In this sense, “the report we are presenting today is not a catalogue of fashionable technologies, nor an exercise in guesswork; it is the result of a rigorous analysis to listen to those who know and to propose concrete solutions, and that is what we are going for. This is not about what artificial intelligence, biotechnology or nanomedicine can do, but what we want to do with them, putting people at the centre of innovation.
Round Table
The event ended with a round table moderated by the director of Celera, Alejandro Rodríguez Bolaños, The Chair's Professor of the University of Murcia, founder of Voptica and expert of the Chair, Pablo Artal, One of the advantages of Spain is that startups are doing things with much less money than they would have in other places, and with the same quality,» he said.

For his part, the founder of Talantia, Fernando Temprano, He argued that “in 10 years» time, the main seller of new or traditional nuclear technology in the world will be China, and there we have a problem of competitive geopolitics because whoever wants to have that technology will have to buy it from whoever is selling it".
Regarding the new role of science, he said that “when you are in an extraordinarily competitive world, it is very important not to work, from the point of view of innovation or research and development, only on improving what you have, but on improving what you have. building the future, especially when that scenario is changing.
The third speaker was Rosa Narvaéz, The director of IT Channels, Customer & Data at ING Spain and Portugal, who said that “before the technology itself arrives, it is essential to honour the lack of knowledge». When considering the introduction of a new solution, “I try to completely abstract myself from the technology and go back to the original need, back to the discovery, back to understanding the why and the wherefore.
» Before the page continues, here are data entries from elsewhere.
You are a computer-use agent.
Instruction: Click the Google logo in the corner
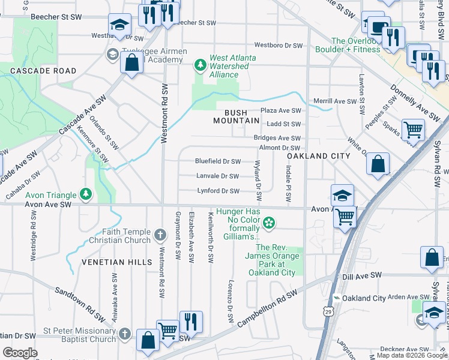click(x=20, y=353)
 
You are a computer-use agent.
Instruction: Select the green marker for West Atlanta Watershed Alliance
click(x=200, y=64)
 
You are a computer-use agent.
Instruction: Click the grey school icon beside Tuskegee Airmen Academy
click(x=112, y=55)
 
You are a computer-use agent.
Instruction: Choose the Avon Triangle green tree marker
click(x=86, y=194)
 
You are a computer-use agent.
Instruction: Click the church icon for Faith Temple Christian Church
click(x=160, y=234)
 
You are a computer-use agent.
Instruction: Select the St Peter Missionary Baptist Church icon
click(x=124, y=333)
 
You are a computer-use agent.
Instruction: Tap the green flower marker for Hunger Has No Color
click(x=269, y=223)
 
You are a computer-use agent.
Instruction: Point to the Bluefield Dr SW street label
click(x=217, y=161)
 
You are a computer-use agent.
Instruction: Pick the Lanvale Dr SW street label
click(x=217, y=176)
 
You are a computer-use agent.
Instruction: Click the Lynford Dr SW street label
click(x=218, y=191)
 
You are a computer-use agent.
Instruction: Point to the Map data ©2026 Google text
click(x=411, y=355)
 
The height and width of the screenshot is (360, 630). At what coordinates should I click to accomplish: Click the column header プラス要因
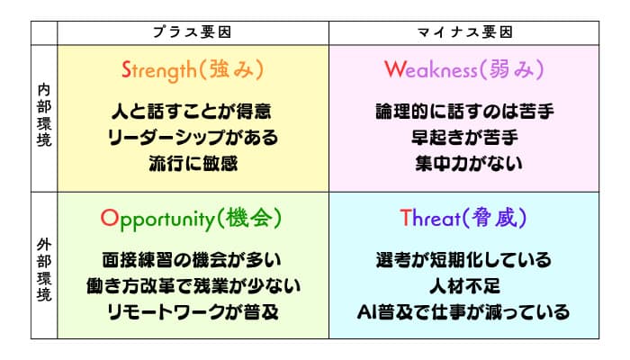[192, 32]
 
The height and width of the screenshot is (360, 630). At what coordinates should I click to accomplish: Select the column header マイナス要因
[465, 32]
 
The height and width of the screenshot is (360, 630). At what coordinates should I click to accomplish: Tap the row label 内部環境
[44, 115]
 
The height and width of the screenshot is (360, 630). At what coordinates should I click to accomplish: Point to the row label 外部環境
[44, 270]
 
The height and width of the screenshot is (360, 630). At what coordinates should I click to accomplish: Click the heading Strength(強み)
[193, 69]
Interestingly, when you've done that part of the exercise, the implementation part is infinitely easier.
According to Rosa Narváez, “Artificial intelligence is not the future and it is not the present either: artificial intelligence is literally the past sorted by probability«. In this sense, he claims that “the ability to look to the future and to do imaginative management is still profound and intrinsically human. Today, we have the maximum technological capacity and the minimum capacity to reimagine what we do. We are not having a technology problem, we are having an imagination problem.